National Review Online ^ | January 21, 2003 | Douglas W. Kmiec

Posted on 01/21/2003 7:20:23 AM PST by xsysmgr

It is now well known that the president favors diversity of experience in higher education, even racial experience, but not the mindless or unconstitutional use of race in admissions. What that actually means under the law was left for Solicitor General Theodore Olson to articulate in Supreme Court briefs he filed late Thursday.

He wrote masterfully. The briefs reaffirm that the equal-protection clause of the Constitution outlaws quotas under any circumstances and forbids the government from employing race-based policies when race-neutral ones are available, and frankly, better.

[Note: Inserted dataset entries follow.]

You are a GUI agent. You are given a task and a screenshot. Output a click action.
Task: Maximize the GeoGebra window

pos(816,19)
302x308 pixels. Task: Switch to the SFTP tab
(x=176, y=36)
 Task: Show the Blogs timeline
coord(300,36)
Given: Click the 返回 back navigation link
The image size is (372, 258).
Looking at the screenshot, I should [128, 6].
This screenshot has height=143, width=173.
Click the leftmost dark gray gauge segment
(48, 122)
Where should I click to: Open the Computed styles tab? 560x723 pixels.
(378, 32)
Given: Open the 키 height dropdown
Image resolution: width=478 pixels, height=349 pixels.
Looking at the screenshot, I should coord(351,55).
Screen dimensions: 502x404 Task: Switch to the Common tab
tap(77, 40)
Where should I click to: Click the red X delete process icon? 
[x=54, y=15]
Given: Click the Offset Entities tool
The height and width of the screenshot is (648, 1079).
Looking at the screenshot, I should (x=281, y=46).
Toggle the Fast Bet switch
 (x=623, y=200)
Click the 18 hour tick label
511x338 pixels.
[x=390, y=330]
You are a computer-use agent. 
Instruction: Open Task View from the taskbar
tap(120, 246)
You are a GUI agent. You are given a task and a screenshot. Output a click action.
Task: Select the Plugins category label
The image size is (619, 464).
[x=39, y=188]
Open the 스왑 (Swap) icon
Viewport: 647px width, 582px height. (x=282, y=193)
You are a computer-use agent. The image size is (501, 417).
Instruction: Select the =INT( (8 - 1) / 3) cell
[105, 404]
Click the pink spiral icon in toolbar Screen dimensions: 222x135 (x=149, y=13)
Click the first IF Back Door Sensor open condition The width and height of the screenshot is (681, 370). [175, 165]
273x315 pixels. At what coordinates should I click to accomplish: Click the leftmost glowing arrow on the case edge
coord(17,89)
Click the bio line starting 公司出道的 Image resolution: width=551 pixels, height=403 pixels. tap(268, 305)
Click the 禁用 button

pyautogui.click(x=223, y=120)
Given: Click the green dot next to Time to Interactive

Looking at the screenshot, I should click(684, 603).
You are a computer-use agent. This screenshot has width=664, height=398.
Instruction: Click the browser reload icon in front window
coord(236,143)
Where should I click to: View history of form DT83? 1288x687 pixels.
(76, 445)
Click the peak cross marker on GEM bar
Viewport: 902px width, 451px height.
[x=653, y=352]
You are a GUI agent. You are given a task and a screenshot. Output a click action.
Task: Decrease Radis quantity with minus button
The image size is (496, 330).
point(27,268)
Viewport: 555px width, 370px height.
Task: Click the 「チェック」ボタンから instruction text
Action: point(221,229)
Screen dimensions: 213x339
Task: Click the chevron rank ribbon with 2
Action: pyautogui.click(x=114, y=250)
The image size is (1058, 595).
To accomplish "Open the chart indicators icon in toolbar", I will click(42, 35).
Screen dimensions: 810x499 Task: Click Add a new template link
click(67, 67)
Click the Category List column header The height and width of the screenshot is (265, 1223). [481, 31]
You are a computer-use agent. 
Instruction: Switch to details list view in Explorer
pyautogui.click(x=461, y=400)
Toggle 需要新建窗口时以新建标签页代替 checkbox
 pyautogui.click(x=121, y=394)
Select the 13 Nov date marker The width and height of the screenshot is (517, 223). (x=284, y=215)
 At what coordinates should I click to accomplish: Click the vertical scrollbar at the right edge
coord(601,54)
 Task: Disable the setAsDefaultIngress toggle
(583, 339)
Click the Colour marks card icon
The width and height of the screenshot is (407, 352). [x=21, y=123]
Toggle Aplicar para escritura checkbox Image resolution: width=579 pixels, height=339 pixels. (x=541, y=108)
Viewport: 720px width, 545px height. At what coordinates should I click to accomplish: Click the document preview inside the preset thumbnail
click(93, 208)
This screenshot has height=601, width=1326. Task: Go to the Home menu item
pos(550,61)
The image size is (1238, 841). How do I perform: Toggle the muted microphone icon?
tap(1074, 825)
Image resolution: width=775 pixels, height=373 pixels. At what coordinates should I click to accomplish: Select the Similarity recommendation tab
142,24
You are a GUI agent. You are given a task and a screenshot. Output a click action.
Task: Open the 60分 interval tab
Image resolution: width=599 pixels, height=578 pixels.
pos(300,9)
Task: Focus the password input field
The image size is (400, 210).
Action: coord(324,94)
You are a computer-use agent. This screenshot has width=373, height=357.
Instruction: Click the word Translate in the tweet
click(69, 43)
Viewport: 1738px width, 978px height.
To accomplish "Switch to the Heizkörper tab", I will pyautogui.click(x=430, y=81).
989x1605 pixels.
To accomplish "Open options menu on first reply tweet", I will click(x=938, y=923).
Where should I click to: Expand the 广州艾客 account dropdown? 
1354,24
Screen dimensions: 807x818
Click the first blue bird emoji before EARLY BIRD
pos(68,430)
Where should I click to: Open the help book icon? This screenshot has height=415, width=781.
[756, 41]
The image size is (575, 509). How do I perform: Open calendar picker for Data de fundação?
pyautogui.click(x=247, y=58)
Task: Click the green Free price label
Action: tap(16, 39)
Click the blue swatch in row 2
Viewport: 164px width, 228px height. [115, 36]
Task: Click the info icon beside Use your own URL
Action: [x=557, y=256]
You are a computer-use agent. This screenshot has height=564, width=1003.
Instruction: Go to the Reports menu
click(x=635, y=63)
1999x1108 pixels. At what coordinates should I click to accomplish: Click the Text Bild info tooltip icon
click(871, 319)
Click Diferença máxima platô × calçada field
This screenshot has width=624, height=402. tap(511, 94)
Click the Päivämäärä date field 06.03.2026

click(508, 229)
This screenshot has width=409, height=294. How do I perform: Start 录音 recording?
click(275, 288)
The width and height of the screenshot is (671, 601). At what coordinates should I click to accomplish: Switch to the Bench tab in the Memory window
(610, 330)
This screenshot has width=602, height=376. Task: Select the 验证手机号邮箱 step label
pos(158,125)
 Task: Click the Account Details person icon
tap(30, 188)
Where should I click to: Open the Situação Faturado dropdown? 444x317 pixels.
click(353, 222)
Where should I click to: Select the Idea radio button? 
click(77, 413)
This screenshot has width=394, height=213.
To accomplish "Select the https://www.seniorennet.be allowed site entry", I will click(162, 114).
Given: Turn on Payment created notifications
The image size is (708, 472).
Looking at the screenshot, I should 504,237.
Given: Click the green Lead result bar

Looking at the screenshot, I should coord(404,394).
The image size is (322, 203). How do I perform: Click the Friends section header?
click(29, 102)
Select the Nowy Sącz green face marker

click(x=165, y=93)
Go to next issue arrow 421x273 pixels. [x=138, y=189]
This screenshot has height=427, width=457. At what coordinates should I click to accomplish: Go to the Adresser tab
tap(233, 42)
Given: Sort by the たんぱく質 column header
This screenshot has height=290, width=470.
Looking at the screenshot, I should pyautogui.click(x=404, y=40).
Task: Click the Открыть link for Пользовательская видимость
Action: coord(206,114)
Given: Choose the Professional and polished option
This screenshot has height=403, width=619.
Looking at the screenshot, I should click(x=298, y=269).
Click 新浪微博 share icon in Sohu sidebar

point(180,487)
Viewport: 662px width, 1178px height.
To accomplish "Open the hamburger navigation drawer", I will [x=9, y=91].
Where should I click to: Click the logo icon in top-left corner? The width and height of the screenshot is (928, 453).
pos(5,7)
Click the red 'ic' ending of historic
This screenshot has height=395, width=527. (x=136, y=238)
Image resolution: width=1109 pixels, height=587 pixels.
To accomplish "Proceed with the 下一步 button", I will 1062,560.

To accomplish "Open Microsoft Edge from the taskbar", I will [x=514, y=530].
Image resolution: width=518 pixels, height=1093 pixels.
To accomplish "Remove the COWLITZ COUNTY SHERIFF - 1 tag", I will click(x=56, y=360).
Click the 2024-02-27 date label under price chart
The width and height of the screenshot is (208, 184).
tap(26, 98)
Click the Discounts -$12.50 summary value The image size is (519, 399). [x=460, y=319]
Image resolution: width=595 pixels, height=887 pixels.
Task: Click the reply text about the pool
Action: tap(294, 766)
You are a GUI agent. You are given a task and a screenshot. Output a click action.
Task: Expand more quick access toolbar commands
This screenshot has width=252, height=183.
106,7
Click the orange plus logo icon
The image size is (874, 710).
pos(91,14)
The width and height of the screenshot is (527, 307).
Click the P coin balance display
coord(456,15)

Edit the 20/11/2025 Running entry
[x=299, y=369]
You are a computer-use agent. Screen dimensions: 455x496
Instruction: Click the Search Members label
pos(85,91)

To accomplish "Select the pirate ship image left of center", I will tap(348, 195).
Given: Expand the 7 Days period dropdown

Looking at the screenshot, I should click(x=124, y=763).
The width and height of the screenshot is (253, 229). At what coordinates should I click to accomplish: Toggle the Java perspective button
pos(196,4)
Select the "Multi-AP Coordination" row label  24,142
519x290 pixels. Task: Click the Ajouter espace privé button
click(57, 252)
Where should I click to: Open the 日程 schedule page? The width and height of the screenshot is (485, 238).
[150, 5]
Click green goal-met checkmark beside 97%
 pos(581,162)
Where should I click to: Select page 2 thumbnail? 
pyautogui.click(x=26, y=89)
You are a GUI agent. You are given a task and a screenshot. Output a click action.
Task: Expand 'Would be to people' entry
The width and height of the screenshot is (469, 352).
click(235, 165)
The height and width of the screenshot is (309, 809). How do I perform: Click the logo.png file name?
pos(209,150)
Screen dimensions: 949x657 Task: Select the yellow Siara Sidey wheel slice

The principled coherence of the solicitor general's argument can be appreciated only if one is able to get over past legalisms. All the courts of appeals, for example, thought the question to be starkly: Is racial diversity a compelling governmental interest? It is more subtle than that, and the brief filed by Mr. Olson tellingly reveals that no matter how one parses it, Bakke doesn't yield an answer. Quite the contrary, Bakke simply invalidated a racial quota, and beyond that, its meaning has hopelessly divided the courts of appeal.

Putting that highly academic legal debate aside, the solicitor general then brings us back to the main issue: When can race be used by a public entity? Answer: Rarely — thus far, in precedent, the Supreme Court has said only when necessary to remedy past discrimination and then only by narrowly tailored means. Next, Olson asks, does this help us resolve the case at hand? Answer: Yes, because the University of Michigan has used race so casually and so dispositively, that its practice cannot possibly fit within those rare exceptions allowed by the Constitution.

This is where most of us on the conservative side of the ledger would have wanted to end the discussion, but in an insightful move, the solicitor general doesn't abbreviate his argument. Rather, he comes to grips with both the political and legal reality. Politically, diversity is, and is perceived to be, an educational good. Legally, few doubt that racism still exists, whether subtle or not, and it affects the lives of those who encounter it. This is why it was essential for the solicitor general, in denying new forms of racism, not to be insensitive to race. He wasn't. In recognizing that meaningful experiential diversity (even that reflecting racial experience) ought to be part of the educational setting, the solicitor general became a better steward of higher-educational policy than the president of the University of Michigan.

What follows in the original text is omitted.